## Short task
Count how many lines in the listing below contain the string "coordinates", treating uppercase and lowercase as different. Give only that number.

## Source material
-=-=-

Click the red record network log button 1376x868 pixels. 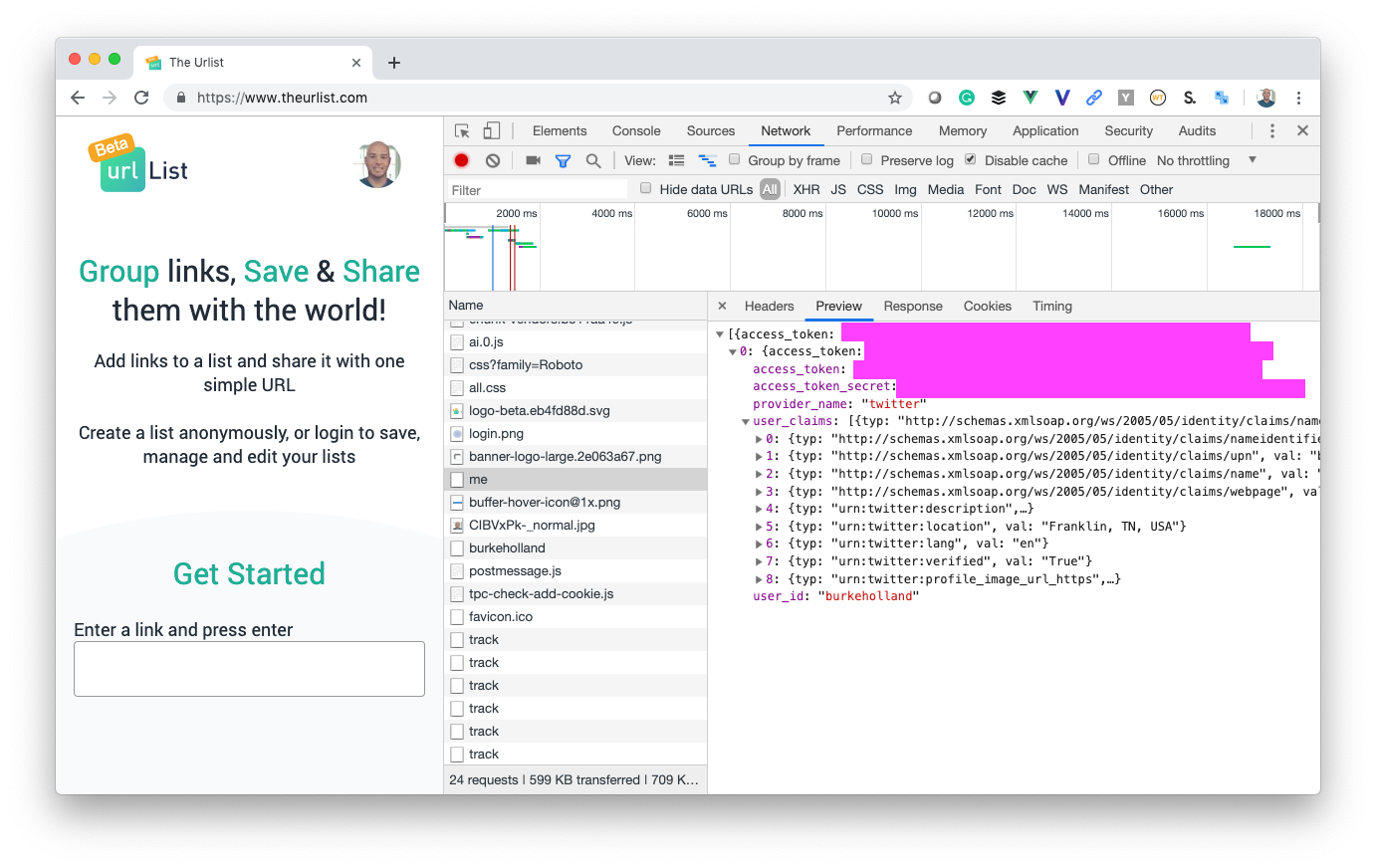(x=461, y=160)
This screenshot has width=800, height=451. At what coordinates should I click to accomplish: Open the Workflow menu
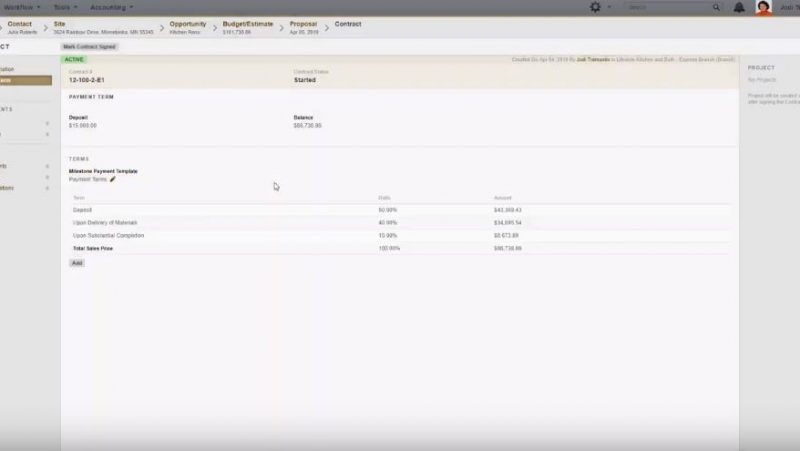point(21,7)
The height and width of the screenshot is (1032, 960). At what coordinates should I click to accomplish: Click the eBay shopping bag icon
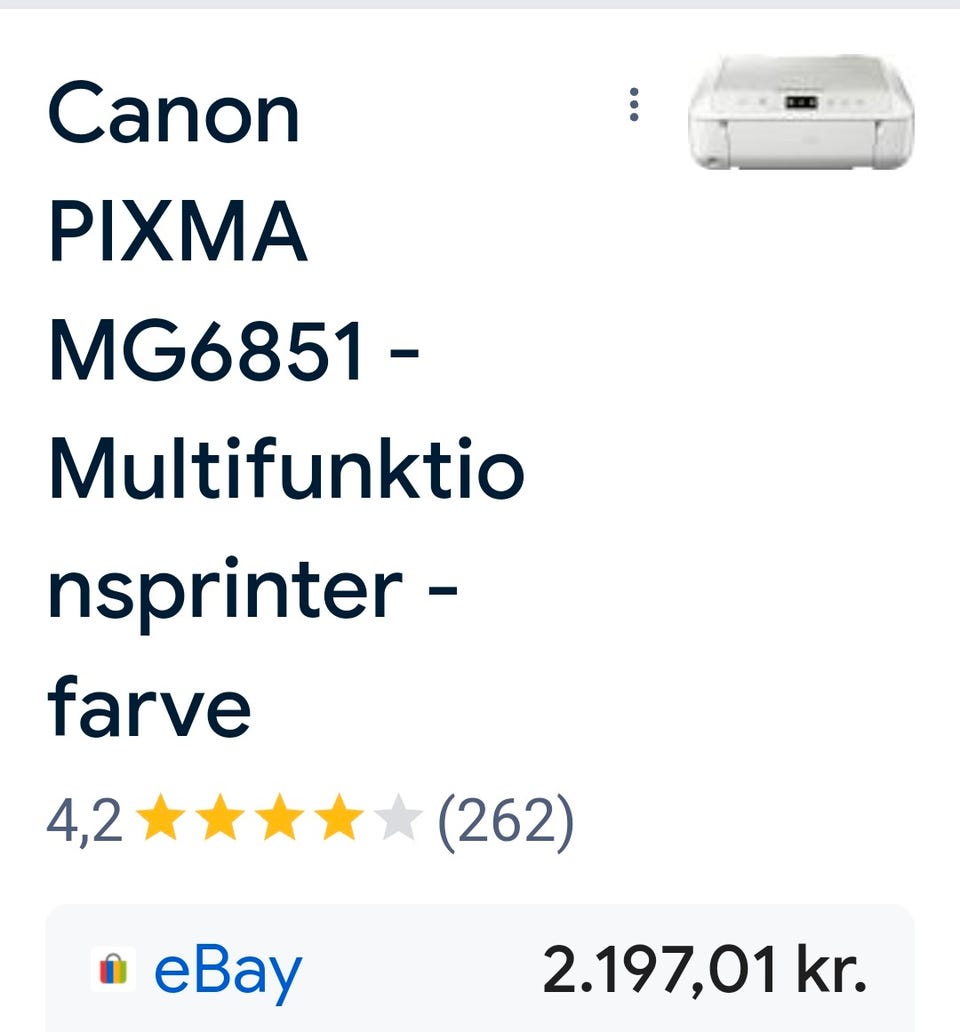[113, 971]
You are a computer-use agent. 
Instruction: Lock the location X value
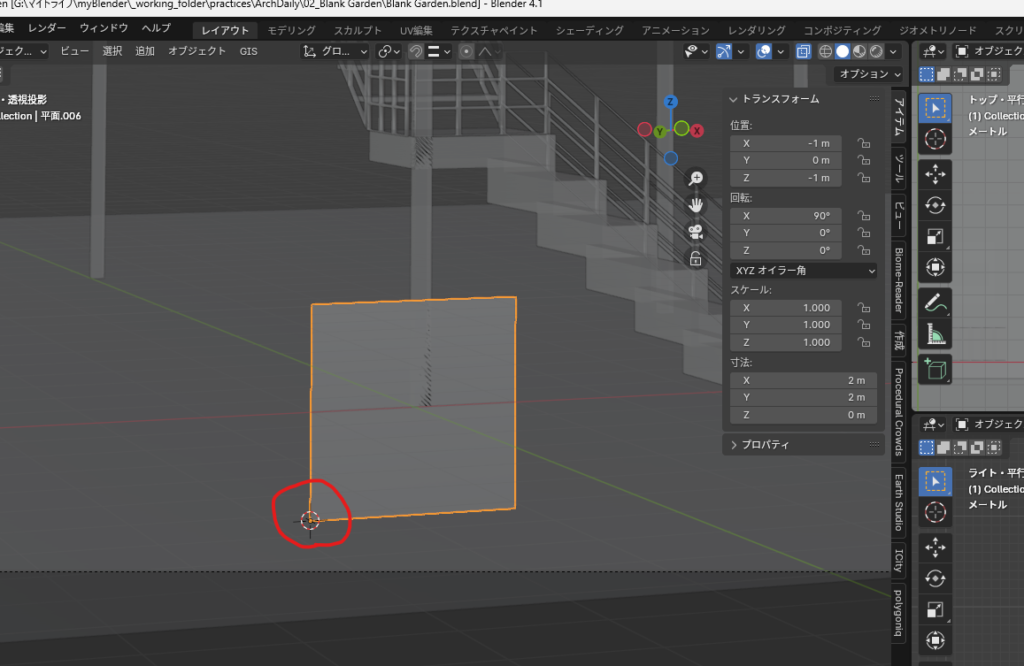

-=-=-

## Exercise solution
2